How to get good at giving feedback
Feedback is the breakfast of champions and this is how you prepare it
When we touch a hot stove, we quickly remove our hands and learn never to touch it again when it’s hot.
We all learn through feedback, from the searing pain of a hot stove to the warm praise of a job well done. It's the cornerstone of growth, both in life and especially in the world of work.
As a senior engineer or tech lead, feedback is one of the most effective tools in your toolbox to help level up people around you.
But how do you give feedback effectively? For many, it's shrouded in misconceptions and uncomfortable emotions.
It took me some time to understand some misconceptions I held about giving feedback. As an example, I once asked a report in a 1:1, What change can I make now to better support you? He responded, “I would love to receive more feedback from you.” I thought inwardly that I'm always on the lookout to see where I can give you feedback. You're doing excellently well, and I can hardly find areas to suggest improvement.
One of the common misconceptions about giving feedback is that it should be given only when an opportunity for improvement is spotted. And I held on to that misconception for a while.
Ditch the myths
Let's debunk some myths about giving feedback and explore the four simple steps to getting good at giving feedback.
Myth 1: Feedback is only for negative corrections. Not true! Feedback celebrates strengths, reinforces positive behaviors, and guides future actions; it is not always about fixing mistakes.
Myth 2: Instant feedback is always best. Emotions run high in the moment, leading to potentially hurtful and unproductive exchanges. Wait until you're calm and collected.
Myth 3: Sandwiching is the way to go. Sugarcoating feedback dilutes its impact. Be direct, yet respectful.
Myth 4: You need a laundry list of examples. You don’t need a laundry list of examples to make your feedback effective. Focus on one or two key observations for clarity and impact.
Myth 5: Feedback is a one-way street. It's a conversation! Encourage questions, active listening, and shared understanding.
Myth 6: Feedback flows top-down only. High-performing teams have feedback flowing everywhere: leader-to-team, team-to-leader, and peer-to-peer.
Believing that you have to give feedback instantly can make you give feedback when you don’t have your emotions in check. You want to avoid giving feedback when you’re angry because it’s far more likely the recipient will feel hurt or judged—and thus defensive.

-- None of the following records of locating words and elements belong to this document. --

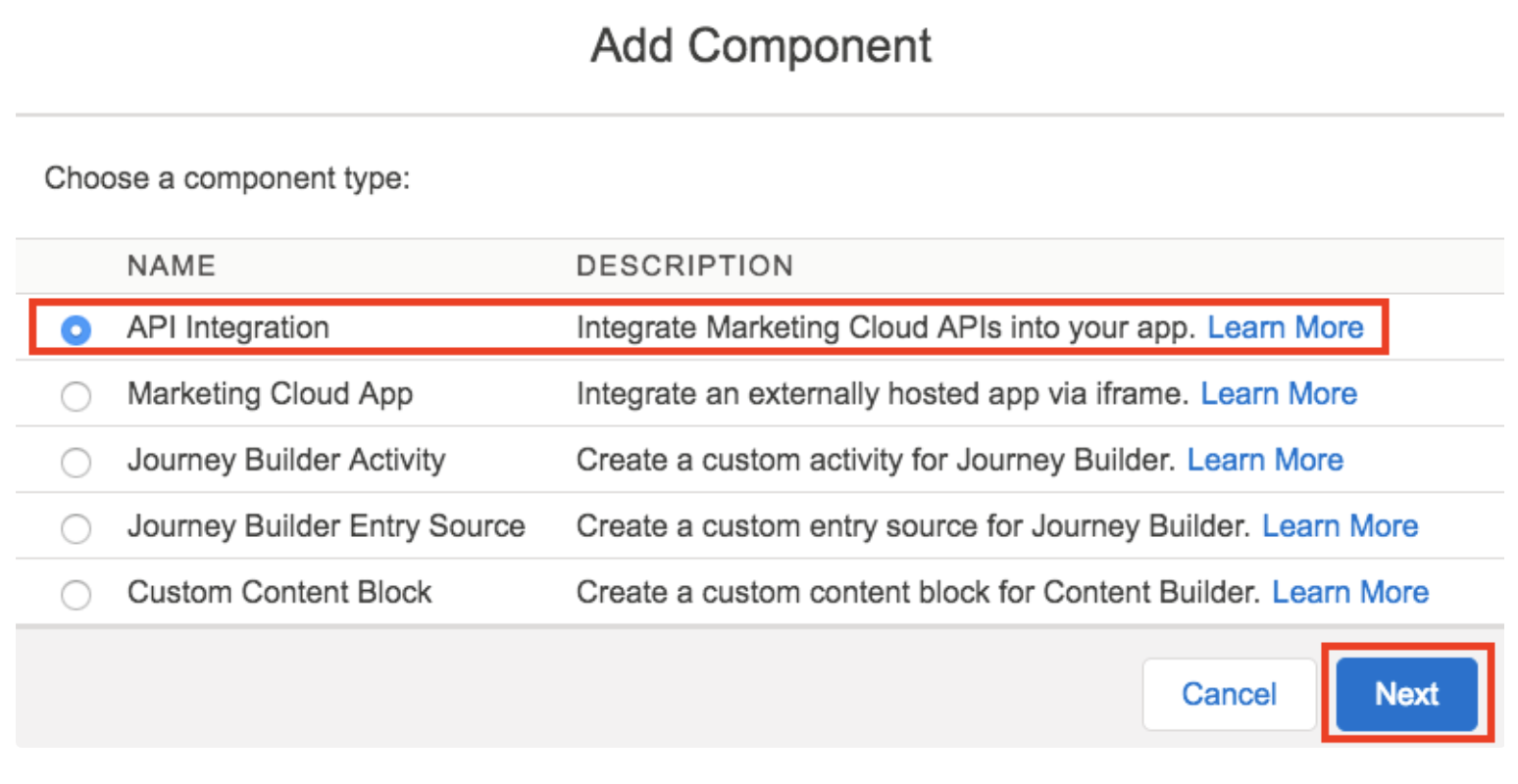Select the API Integration radio button
The image size is (1518, 784).
(76, 330)
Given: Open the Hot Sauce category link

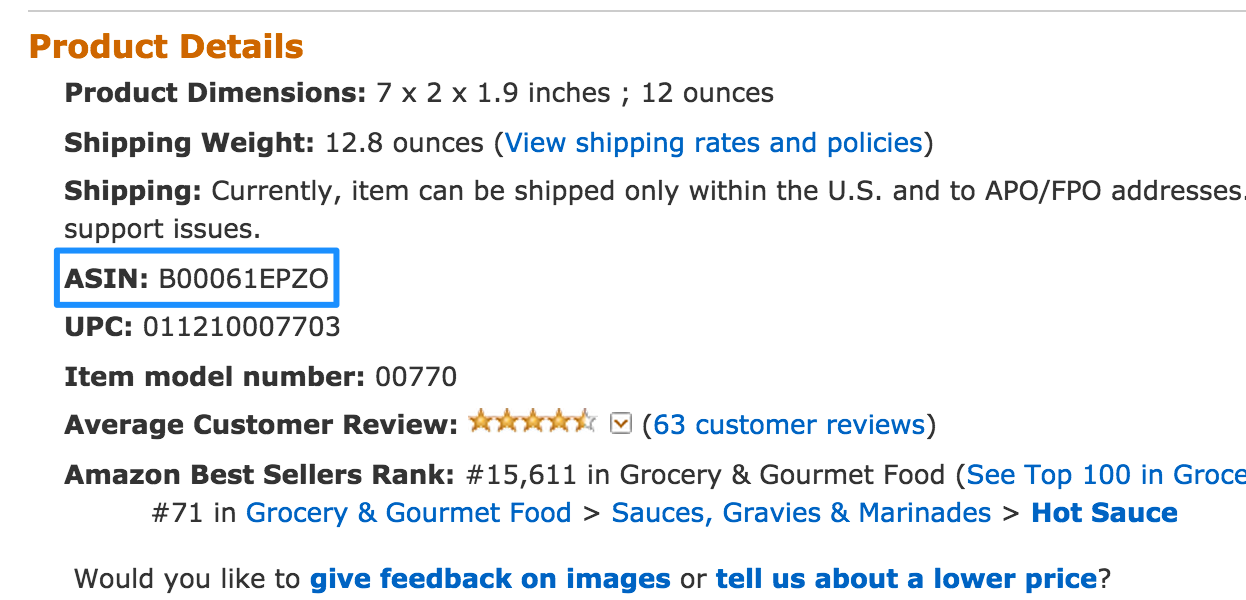Looking at the screenshot, I should (1104, 513).
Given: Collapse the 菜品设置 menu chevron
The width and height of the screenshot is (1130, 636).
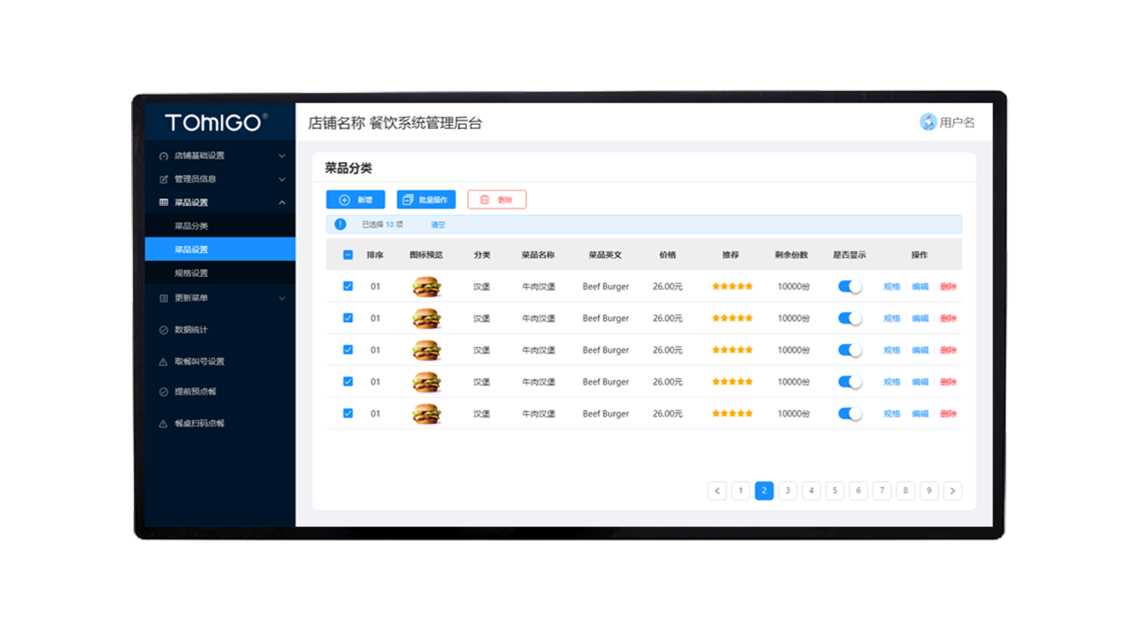Looking at the screenshot, I should coord(282,203).
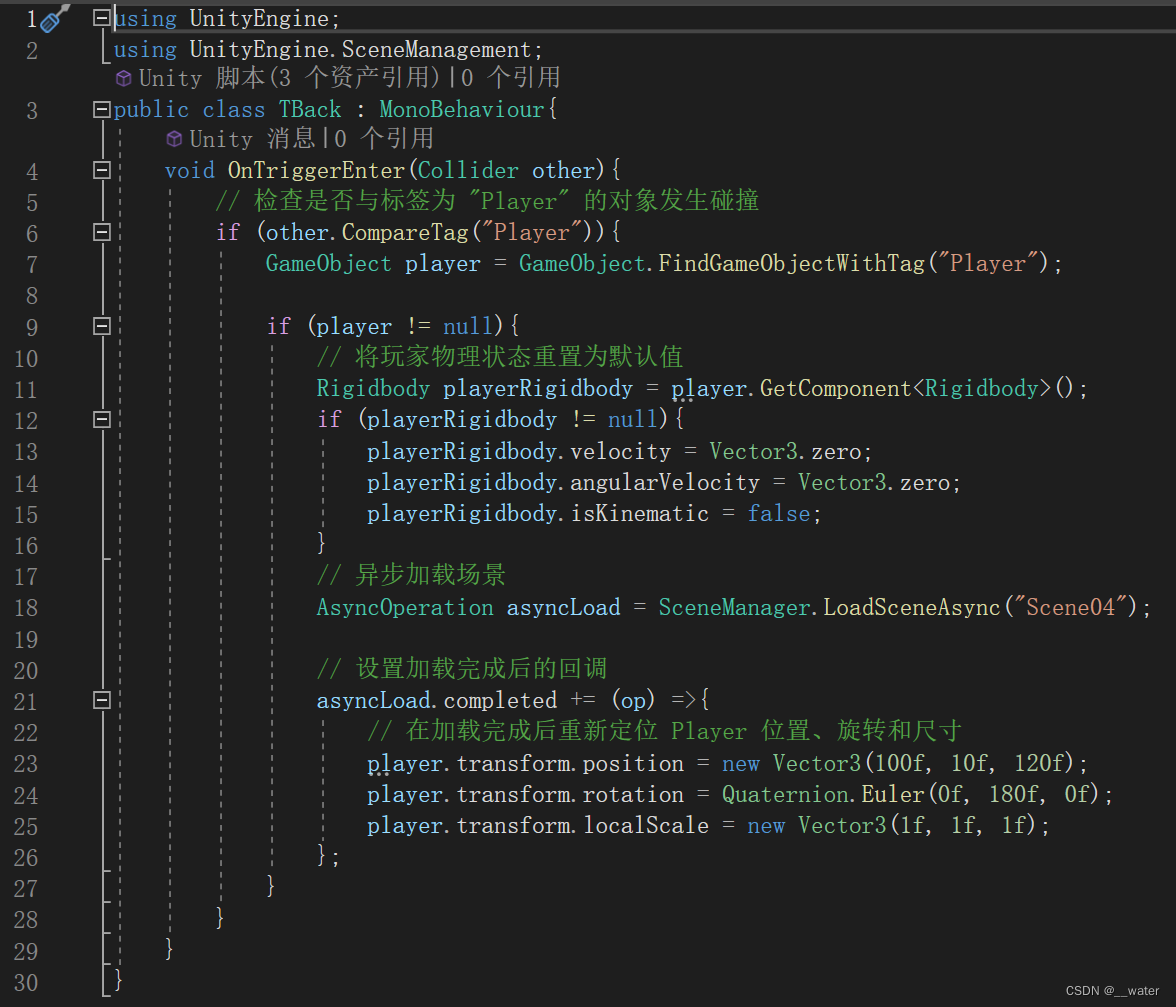This screenshot has width=1176, height=1007.
Task: Collapse the playerRigidbody if block
Action: click(x=101, y=419)
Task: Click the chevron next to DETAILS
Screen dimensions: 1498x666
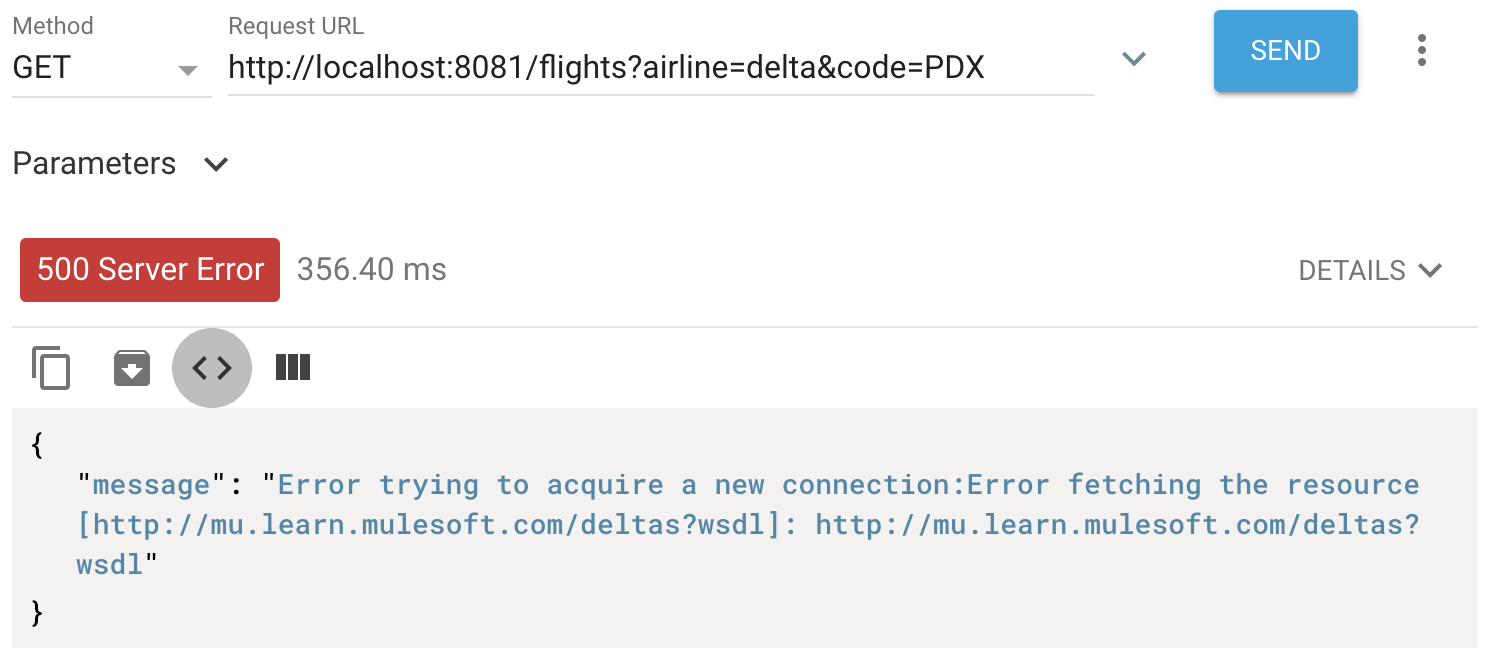Action: [1430, 270]
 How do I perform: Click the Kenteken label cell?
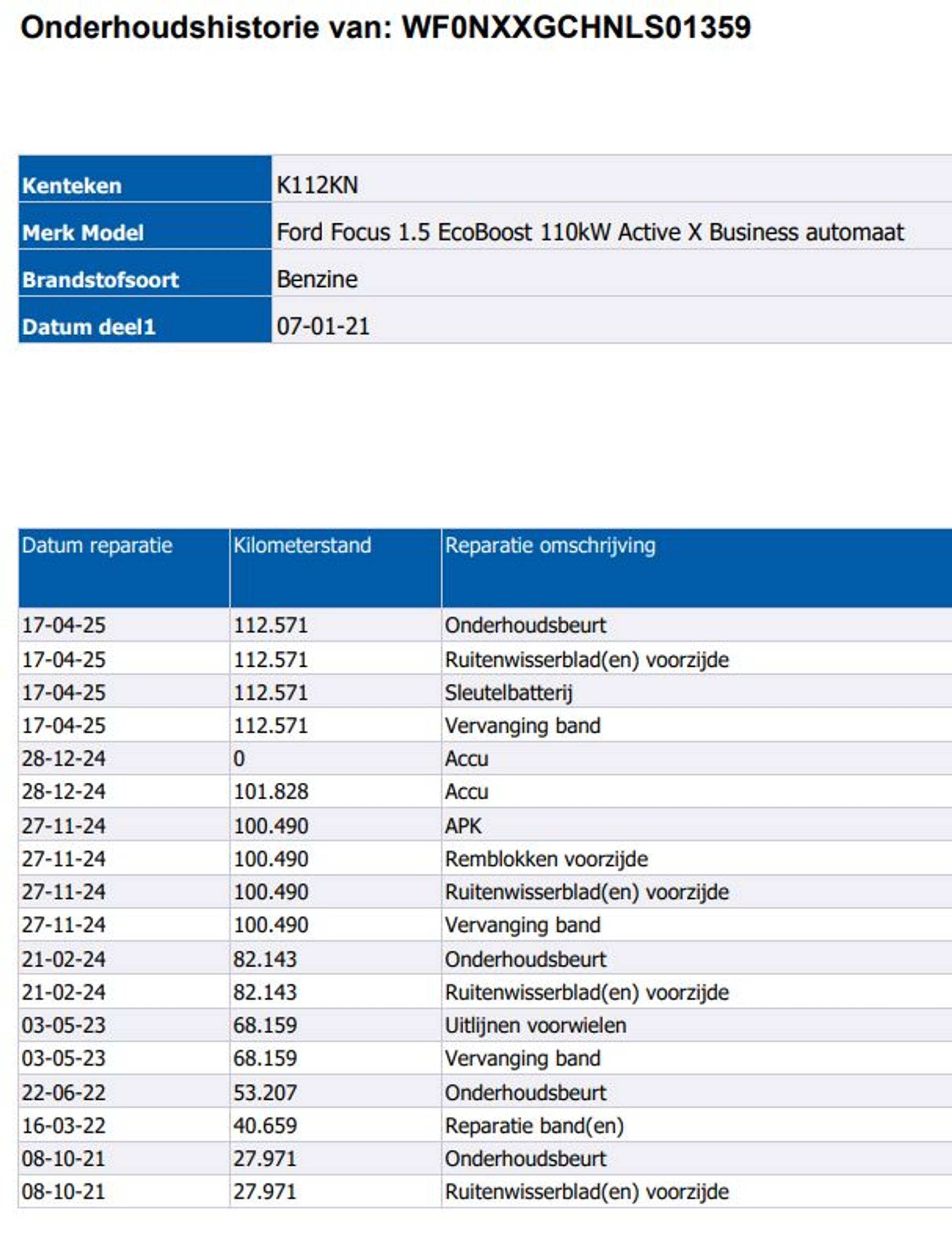tap(71, 186)
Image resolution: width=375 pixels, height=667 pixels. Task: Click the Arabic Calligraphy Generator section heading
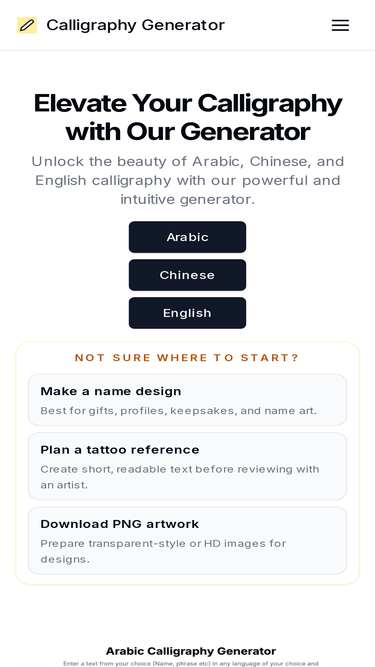coord(191,651)
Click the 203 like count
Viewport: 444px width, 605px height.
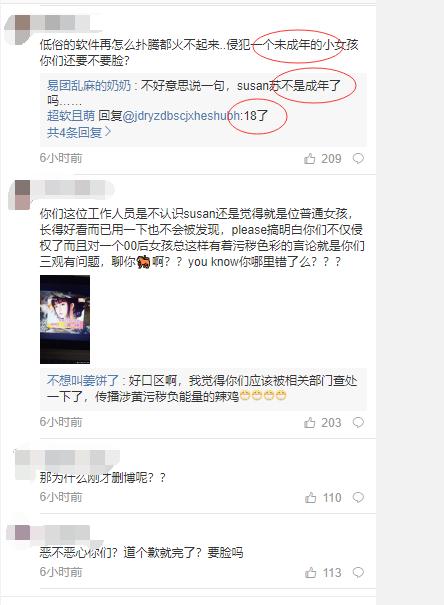pos(331,423)
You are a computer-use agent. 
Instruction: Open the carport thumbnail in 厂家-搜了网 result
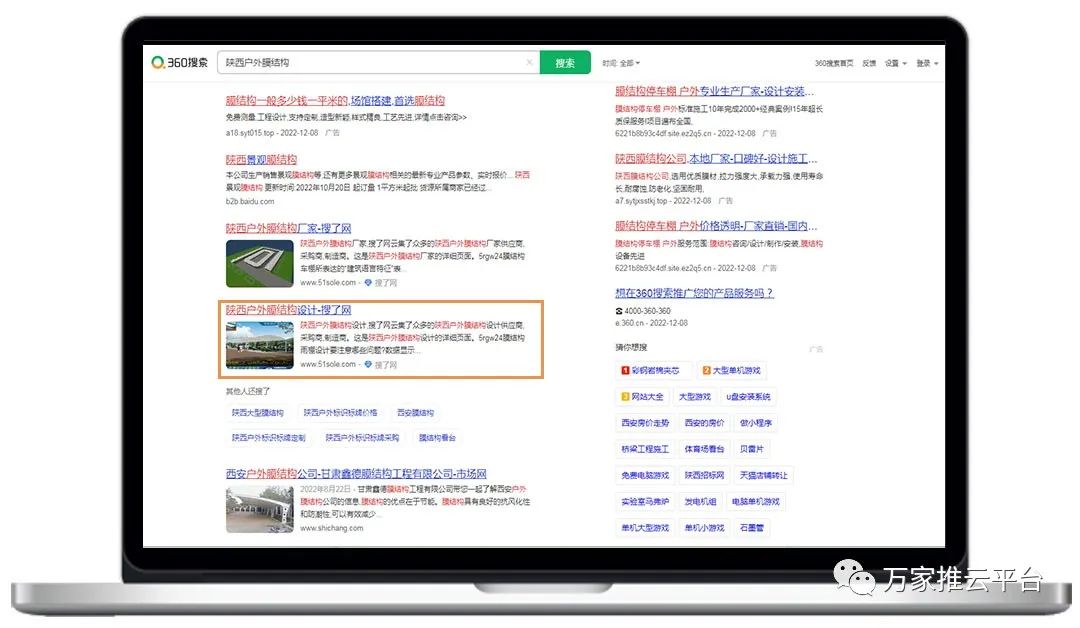pyautogui.click(x=259, y=264)
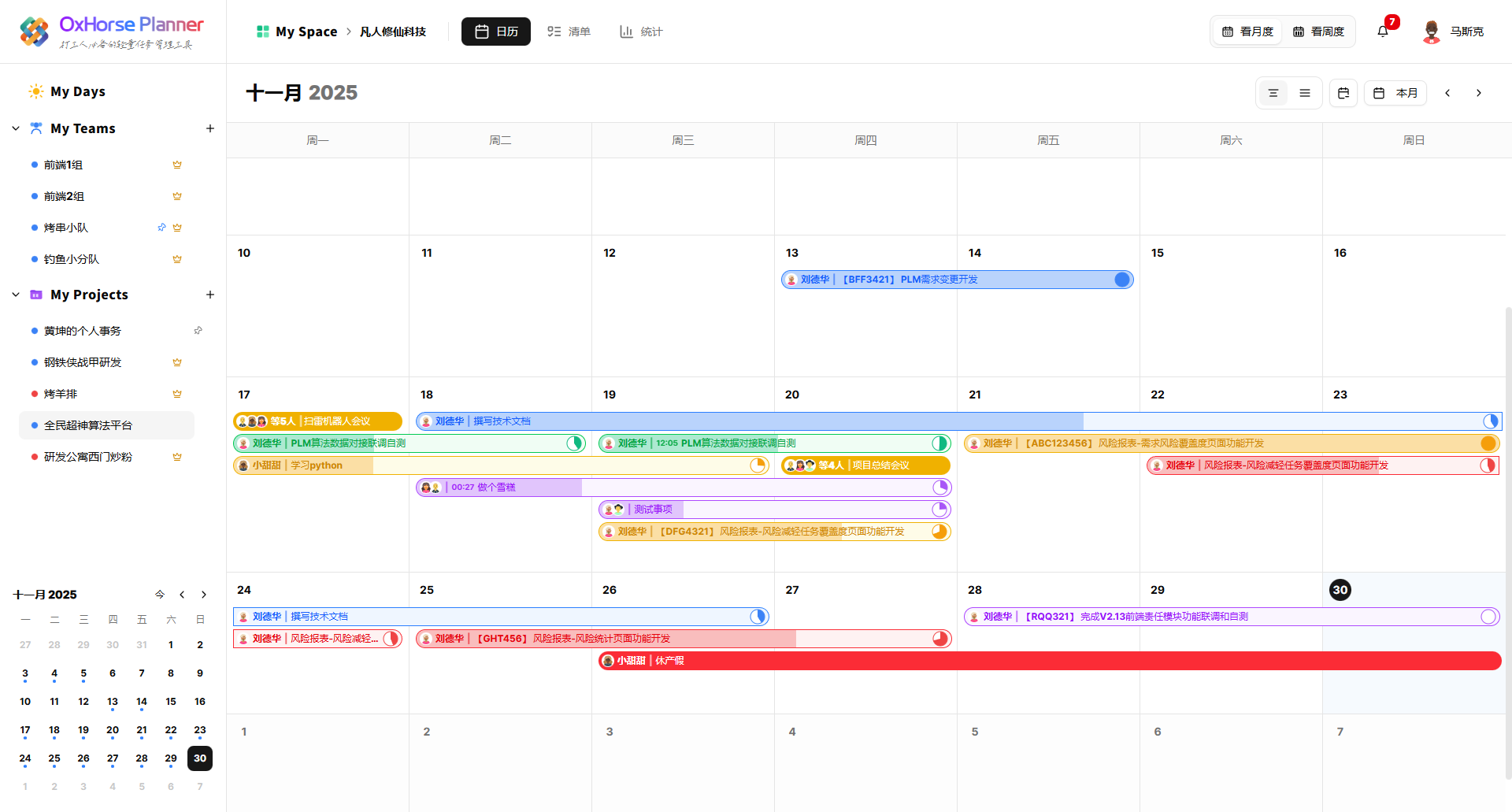
Task: Go to next month with right arrow
Action: [1479, 93]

Feedback shouldn’t be given only when you want a change from the receiver. Feedback is not only about correcting mistakes and driving change but also about recognizing positive contributions and strengths and reinforcing positive behaviors.
Feedback is a two-way dialogue where both the giver and the receiver share their perspectives, ask questions, listen actively, and seek to understand each other.
Anyone can be both a giver and a receiver of feedback. It should not be a top-down thing. In a high-performing organization, feedback flows from top down (from managers to reports), down up (from reports to managers), and laterally (from peers to peers).
Four simple steps to get better at giving feedback.
Follow these four steps to offer better feedback.
1. Ask
Before diving in, ensure the recipient is open to hearing your thoughts. When you ask, it gives the receiver control, ensures that you have the attention of the person, and sets expectations for what the conversation will be about.
A simple question like “Can I share some feedback with you?” can do wonders.
2. Describe the behavior or action
Avoid judging intentions. As a feedback giver, your job is not to judge the intentions of others. You’re not in a position to put a label on the action. Your role is to express the impact their actions had on you, the team, or the project.
When feedback is focused on the past, the other party can’t do anything about it; defensiveness on the side of the receiver is sometimes inevitable. Good feedback should focus less on the past and more on the future, making the receiver feel that the purpose of the conversation is for the future.
The book Effective Managers describes a simple way of describing actions that I found useful. It starts with the “when” question. For example:
“When you took the initiative to..."
“When you presented today...”
“When you don’t communicate progress like you did yesterday..."
“When you spoke about..."
“When you stay an extra hour to find the root cause,”
“When you respond politely after the customer..."
“When you were presenting your ideas..."
3. Highlight the impact
Once you have described the action, proceed to explain how the behavior affected you, the team, or the project. For example, when you did that to XYZ, this is the impact (insert impact) it had on the team or the project.
Example:"
Behavior: When you took the initiative to...
Impact: This helped the team move forward efficiently and be able to deliver on time.
4. Encourage future action
If the feedback is negative, suggest what could be done differently in the future. If it’s positive, express appreciation and encourage continued behavior.
Building trust is key
Trust is like the air we breathe; when it's present, nobody really notices; when it's absent, everybody notices. – Warren Edward Buffett.
When people trust the giver, they're more receptive and open to learning. Invest time in building genuine connections with your team. This fosters an environment where feedback is seen as a tool for growth, not criticism.
In conclusion, giving feedback is a skill that can be learned, not a magic trick. By practicing these steps and fostering a culture of trust, you can unlock the true power of feedback.